"The University of Illinois is also in turmoil. The university sports an Interim Chancellor, an Interim Athletic Director, and an Interim Football Coach; the game will be played at Soldier Field, making this an Illini Interim Home Game."
Tale Of The Tape: Alumni
Yeah, I don't think I can top the coaches one, so this may be a letdown, but you get what you pay for.
|The Unabomber||Wackjob||Jeffery Dahmer|
|Advantage: Michigan (Bombing People > Eating People)
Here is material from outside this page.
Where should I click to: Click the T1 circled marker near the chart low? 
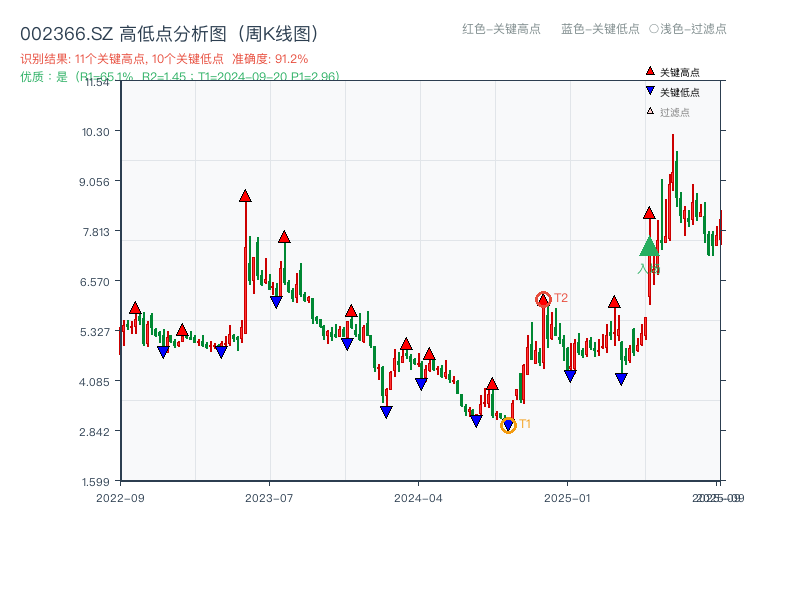click(508, 425)
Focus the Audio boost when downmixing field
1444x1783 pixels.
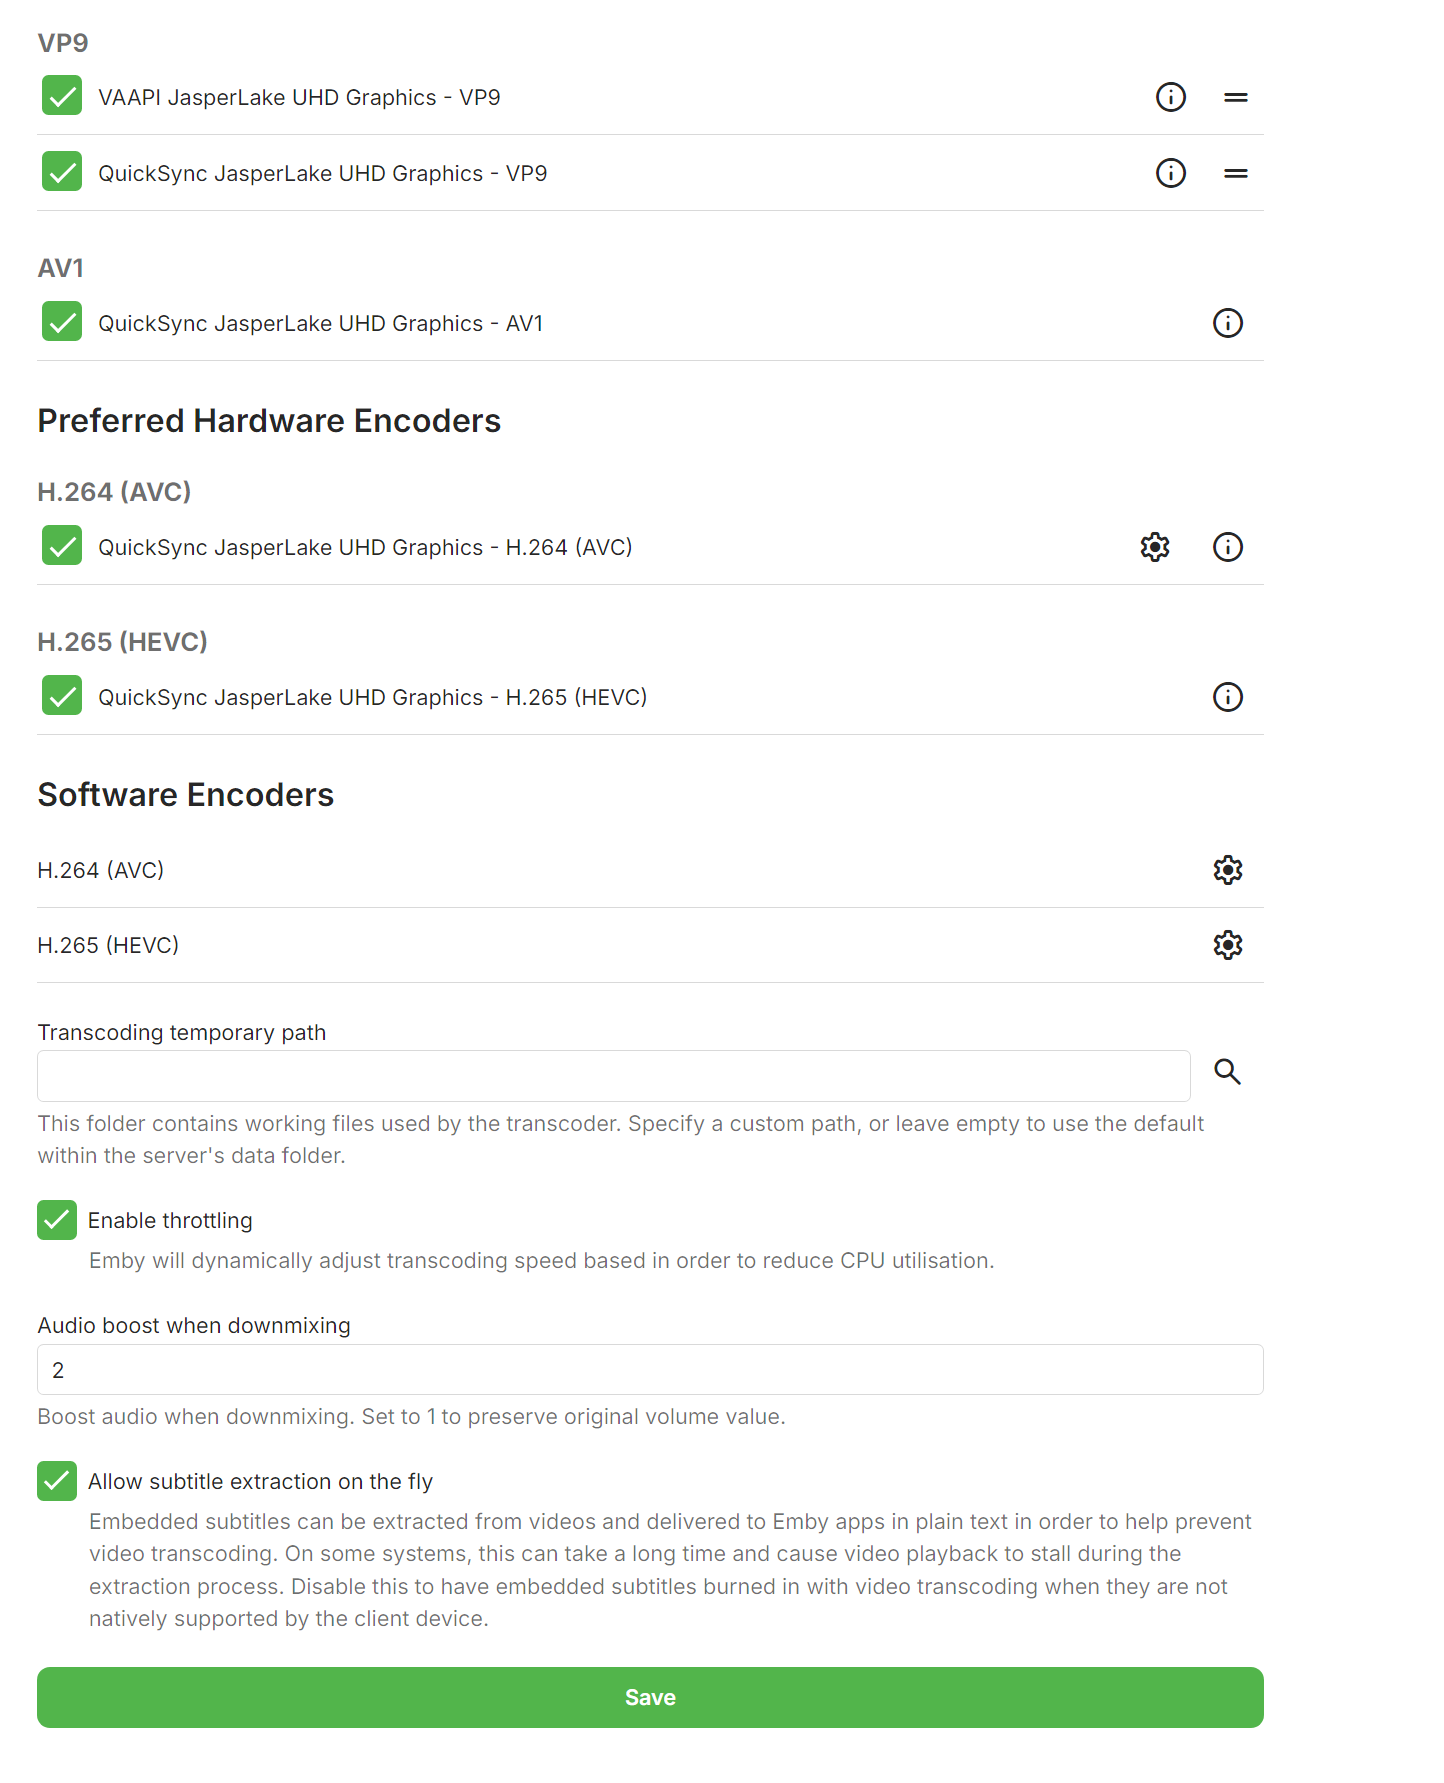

|Arthur Miller, Crucible playwright who pulled his 5x2 on Marilyn Monroe||Famous Author||RL Stine, guy who writes the "Goosebumps" series|
|Does it matter?||Humorist||Bruce Vilanch|
|Vastnormous Advantage: Michigan|
|Tom Freakin' Brady||Quarterback||Kirk Herbstreit|
|Lucy Liu||Hottie||Patricia Heaton|
|Clarence Darrow||Famous Law Talkin' Guy||N/A|
|James Earl Jones, Darth Freakin' Vader||Voice of God Guy||Jack Buck, legendary announcer and sire of demonic Joe Buck|
|Google co-founder Larry Page||Internets Superhero Guy||Wikipedia co-founder Larry Sanger|
|Selma Blair||Chick Who Made Out With Sarah Michelle Gellar Guy||N/A|
|Ann Coulter||Woman Some Find Hot, Inexplicably||Melina Kanakaredes|
|Advantage: Eeeew. Push
(Note: Michigan is spared a huge black mark because Michael Moore went to UM-Flint.)
Another Michigan blowout: 10-0-2. They never stood a chance.